It’s been a while since my last post, due to a series of unfortunate life events that have also led me to change the way I offer my editing services. Currently, I am only working with existing clients and new clients whose manuscripts do not exceed 50,000 words; however, this is not the good news I wanted to mention…
Something called KDP Jumpstart came to my attention recently. It’s been a few years since I have self-published on Amazon and as I’ve not been keeping up to date I thought I should investigate.
It used to be that if you wanted to self-publish through Amazon you used their CreateSpace platform for paperback books and their Kindle Direct Publishing (KDP) platform for e-books.
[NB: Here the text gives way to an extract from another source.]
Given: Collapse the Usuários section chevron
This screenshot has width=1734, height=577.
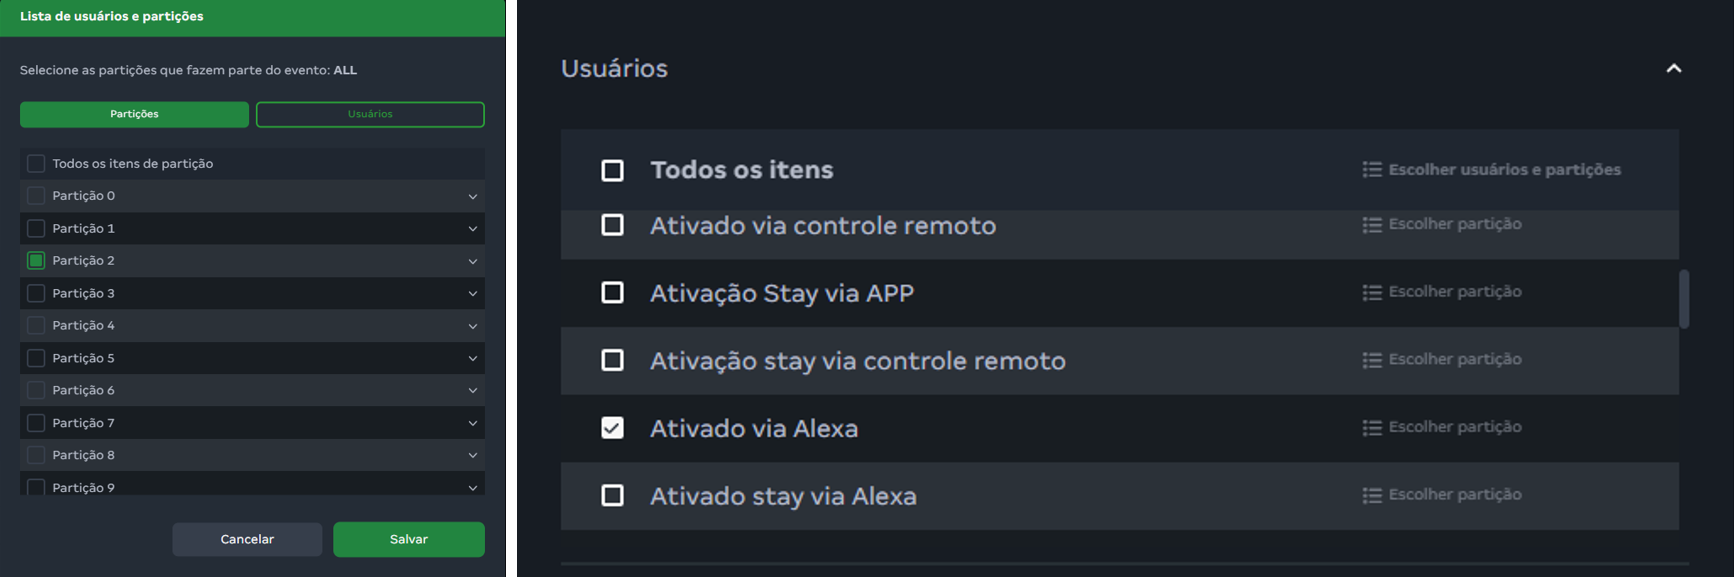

KDP now offer the means to publish paperback books. You can even transfer previously published books from the CreateSpace platform to KDP, quoting the original ISBN used. This will disable it on CreateSpace, and they say this is not reversible. KDP do not support CreateSpace’s Expanded Distribution, so if this is important to you, they suggest keeping the book on CreateSpace. As far as I recall, there is no Expanded Distribution available in the UK with CreateSpace; it’s only available in the US, but I could be wrong.
Some years ago, I self-published a book of short stories on CreateSpace, using their free ISBN number. I won’t digress into the ISBN conundrum here, but I had been thinking about republishing using a UK ISBN. I shall do so, using this new KDP platform.
Although I have not completed the process yet, I believe that once you have set up a new paperback with KDP – or transferred a previous one from CreateSpace – you can then choose your nearest distribution centre from within the UK when ordering member copies of the book.
I can see advantages for UK authors when using this new platform. It provides an opportunity to set up a replacement publication using an UK ISBN, rather than a CreateSpace one, and if potential customers order your book directly from a UK bookshop, the retailer should not refuse to order copies that are sourced from the UK. (They have refused to order books that have to be shipped from the US, as costs do not make it financially viable.) Whether this will be worthwhile for the author will still depend on the costs for printing and shipping, but presumably this will be cheaper and more economical than having books supplied from the US.
Once I have explored further, I will either update this post or create a new one, but if anyone has any useful comments about this new service, please let me know and I can include them.